The best place to do this normalization is in the fetcher, because it has the knowledge of the provider source data, and can be adapted to each provider.

Conceptual model

We first present a conceptual model of the main DBnomics concepts and their relationships:

flowchart LR
    Provider -->|has many| Dataset
    Dataset -->|has many| Series
    Series -->|has many| Observation

Note

This diagram is a conceptual model, meant as a mental model of the main DBnomics concepts and their relationships.

It does not reflect the actual implementation or describe the in-memory representation used by DBnomics or by dbnomics_toolbox.model. The subsections below describe the conceptual model.

Provider

Each provider has:

  • a code that must be unique across providers
  • many datasets (see section below)

Examples: IMF for International Monetary Fund, OECD for Organisation for Economic Co-operation and Development, WB for World Bank, etc.

Provider codes are used in several DBnomics URLs.

Dataset

Each dataset is part of a provider and has:

  • a code that must be unique across a single provider (e.g. BOP for Balance of Payments).
  • an ID that is the concatenation of the provider code and the dataset code, separated by a slash (e.g. IMF/BOP).
  • many dimensions definitions (see section below)
  • many series (see section below)

Dataset codes are used in several DBnomics URLs.

Dataset dimensions

In DBnomics datasets are multi-dimensional and are sometimes referred to as data cubes.

Each dataset defines an ordered list of dimensions, and each series of the dataset has a value for each dimension.

For example, a dataset may have dimensions FREQ (frequency), REF_AREA (reference area), UNIT (unit of measurement), etc., and a series of this dataset may have values A for FREQ, FR for REF_AREA, USD for UNIT, etc.

Dataset releases

Sometimes providers publish datasets with releases.

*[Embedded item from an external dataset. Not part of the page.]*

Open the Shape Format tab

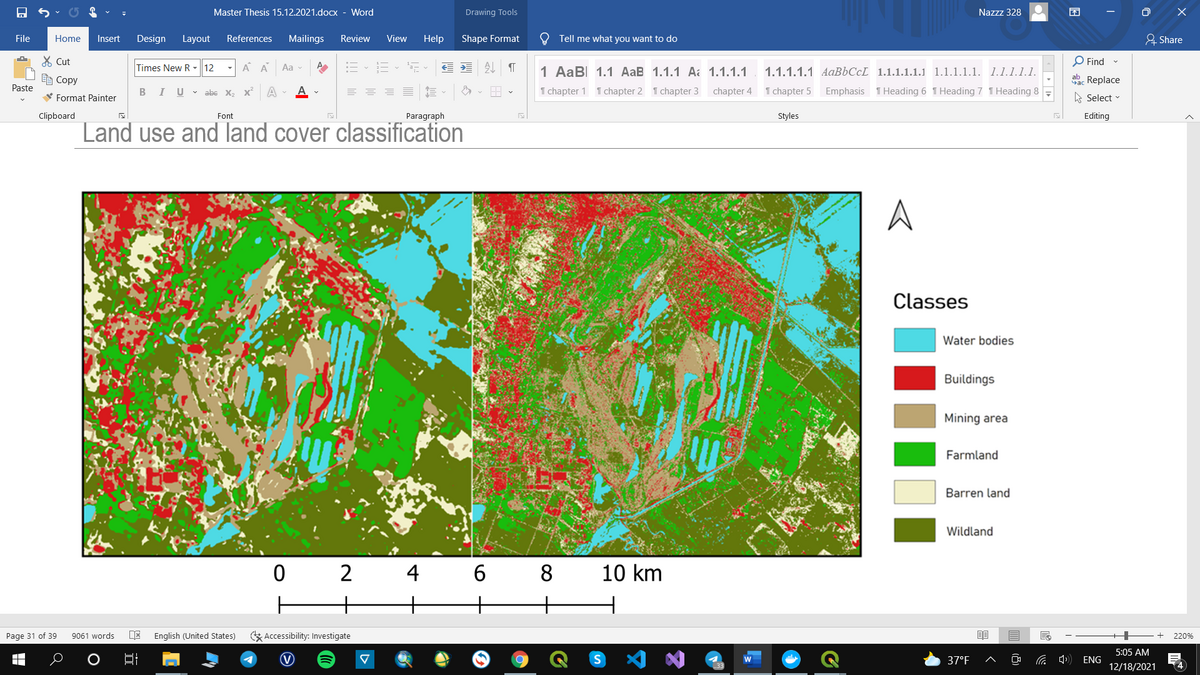point(490,38)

In DBnomics each dataset release is a regular dataset having a code following this pattern: {dataset_code}:{release_code}.

For example, IMF publishes WEO every 6 months (e.g. 2019-04, 2019-10, 2020-04, etc.) and DBnomics datasets have the codes WEO:2019-04, WEO:2019-10, WEO:2020-04, etc.

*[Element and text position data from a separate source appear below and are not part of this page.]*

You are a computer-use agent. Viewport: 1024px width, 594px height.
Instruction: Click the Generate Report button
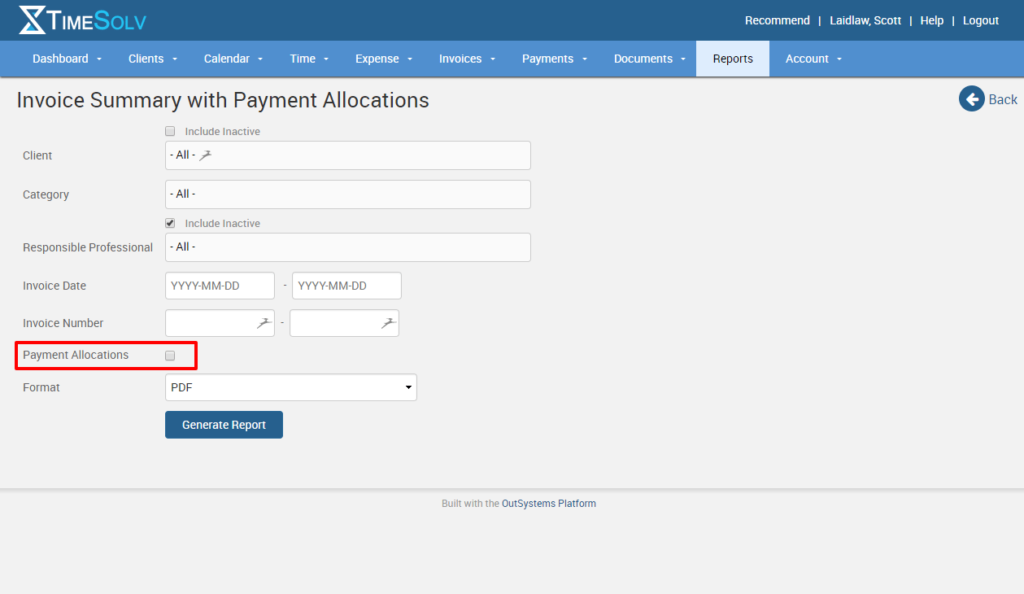tap(223, 424)
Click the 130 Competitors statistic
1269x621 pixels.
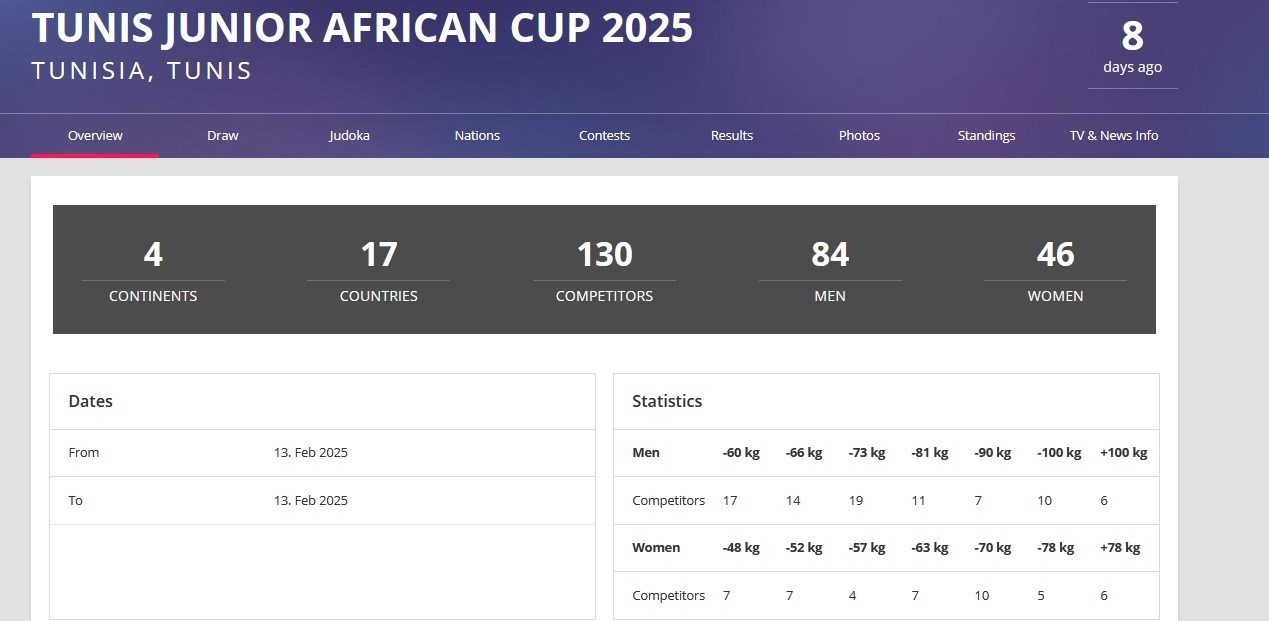pos(604,269)
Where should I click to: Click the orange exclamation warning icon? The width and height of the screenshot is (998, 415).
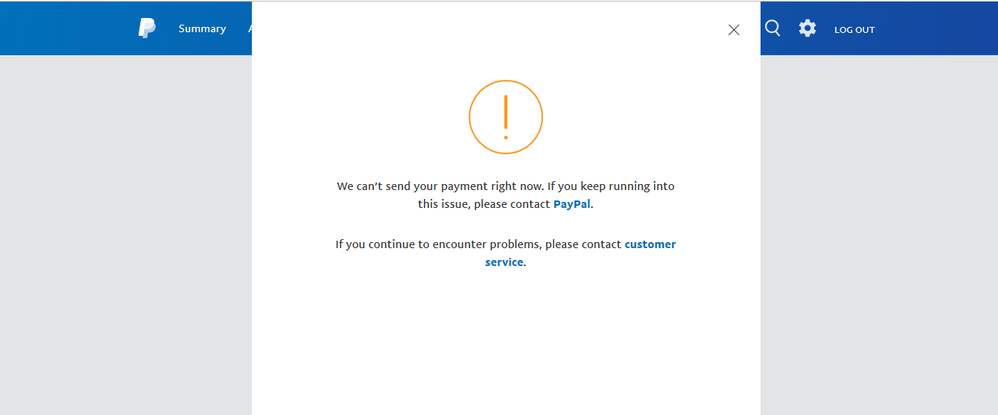coord(505,117)
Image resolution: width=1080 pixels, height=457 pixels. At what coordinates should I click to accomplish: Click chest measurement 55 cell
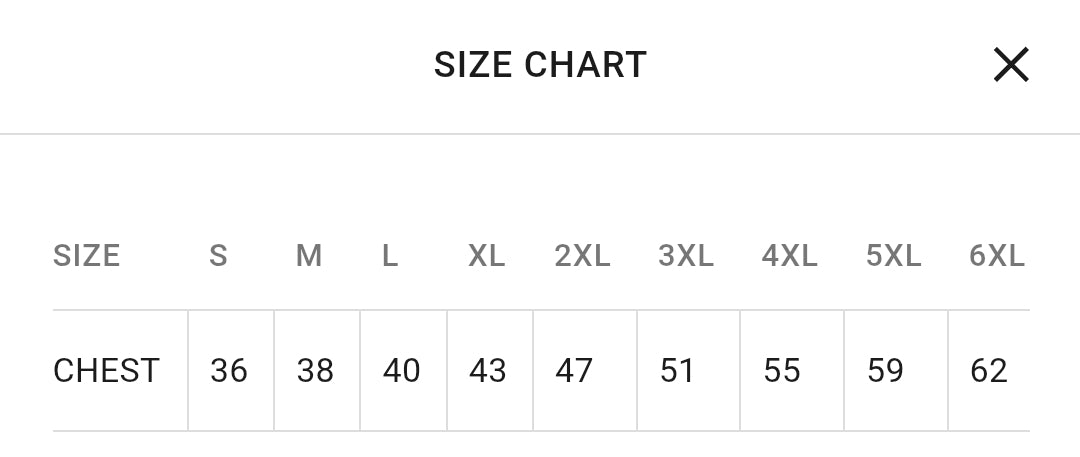(x=782, y=371)
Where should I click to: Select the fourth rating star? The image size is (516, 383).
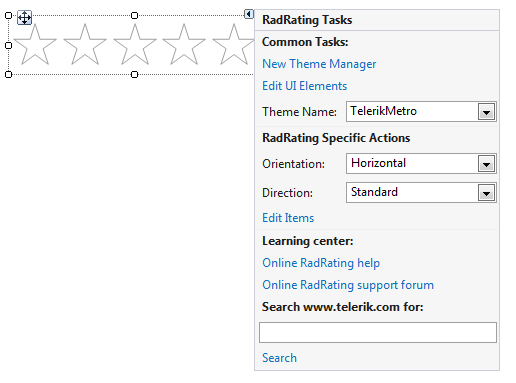(184, 44)
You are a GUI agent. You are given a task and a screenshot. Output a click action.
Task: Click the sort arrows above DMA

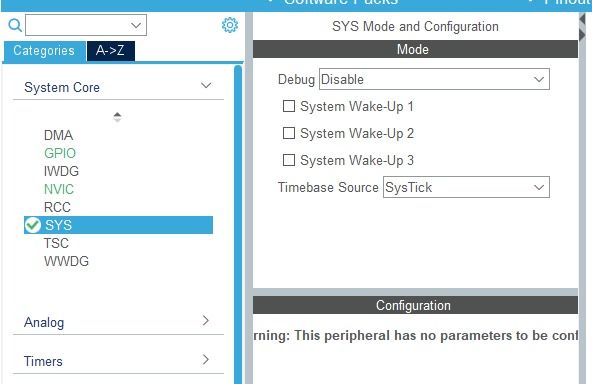pyautogui.click(x=117, y=117)
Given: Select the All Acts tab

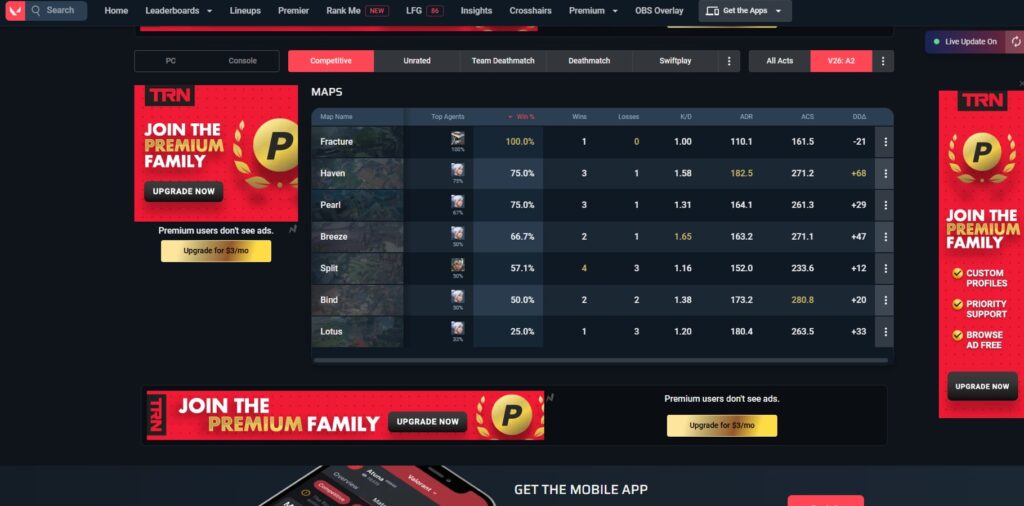Looking at the screenshot, I should (x=780, y=61).
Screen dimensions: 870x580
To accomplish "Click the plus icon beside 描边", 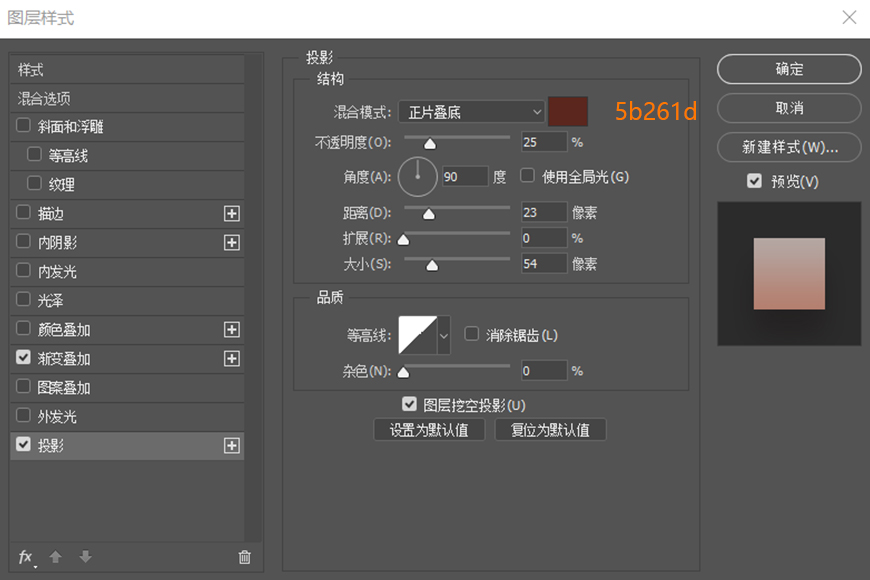I will [x=231, y=213].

See also: dataset releases.

Series

Each series is part of a dataset and has:

  • a code that must be unique across a single dataset (e.g. A.1C_355.BACK_BP6_USD)
  • an ID that is the concatenation of the dataset ID and the series code, separated by a slash (e.g. IMF/BOP/A.1C_355.BACK_BP6_USD)
  • a name that SHOULD be unique
  • a value for each dimension of the dataset (e.g. FREQ => A, REF_AREA => FR, etc.)
  • many observations (see section below)

Duplicate series names

Some providers give the same names to many series. DBnomics data model tolerates this, even if it's not recommended.

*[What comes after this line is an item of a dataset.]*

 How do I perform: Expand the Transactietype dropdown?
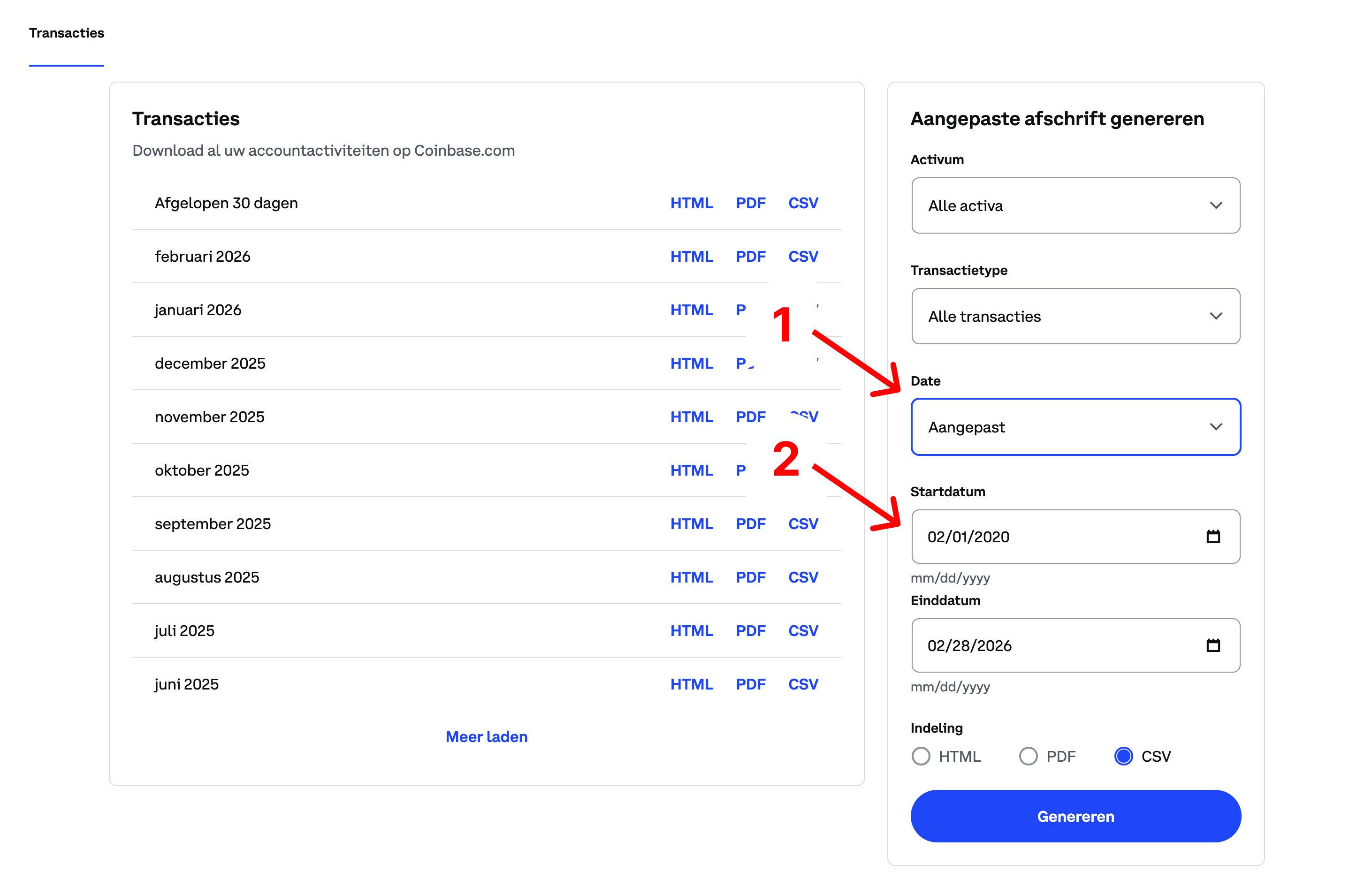click(1075, 316)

In this case, the user will always be able to distinguish those time series by looking at their code or dimensions.

Series without code

Some providers don't give codes to series, but only dimensions (e.g. {"FREQ": "A", "REF_AREA": "FR"}). In this case, as the series code is required in the data model of DBnomics, it can be generated from the dimensions (e.g. A.FR).

This does not mean that the series codes must be generated from dimensions: some providers give arbitrary codes to series, that do not correspond to dimensions (e.g. SERIES_137).

However, building the series codes from dimensions is a common practice among providers, and is recommended as it makes them easier to understand and more stable over time.

Observation

An observation is a pair of period and value, like {"period": "2020-01", "value": 123.45}.

It can also have attributes: a set of key-value pairs (e.g. {"unit": "USD", "status": "final"}).

Periods can be years (2020), months (2020-01), quarters (2020-Q1), etc. For more information, see the documentation of dbnomics-toolbox on periods.

Example: multi-dimensional dataset

A multi-dimensional dataset defines many dimensions and has many series where each one is categorized using dimensions.

To help understanding that concept, here is an example. Let's start from the following hypothetical CSV file named product_prices.csv that tracks the evolution of the price of different products in different countries:

sku country year price
111 FR 2000 12
111 FR 2001 13
111 FR 2002 11
111 DE 2001 9
111 DE 2002 11
111 DE 2003 14
222 FR 2000 87
222 FR 2001 88
222 FR 2002 90
222 FR 2003 79

We can consider this file a multi-dimensional dataset if we identify dimensions in it, and series where each one is categorized by those dimensions.

Based on the given columns, we can infer 2 dimensions: SKU and COUNTRY (we'll keep this order), with values SKU={111,222} and COUNTRY={DE,FR}.

The remaining columns year and price define the observations of each series, and the series can be found by applying a "group-by" operation on the dimensions.

So the dataset is composed of 4 time series, each being related to a single product and country.

Series 111.FR:

period value
2000 12
2001 13
2002 11

Series 111.DE:

period value
2001 9
2002 11
2003 14

Series 222.FR:

period value
2000 87
2001 88
2002 90
2003 79

Series codes

Because the dimensions of a dataset are ordered, we can infer the series codes by concatenating the codes of the values of the dimensions, separated by a . character.

For example, the series for SKU=111 and COUNTRY=FR has the code 111.FR, and not FR.111.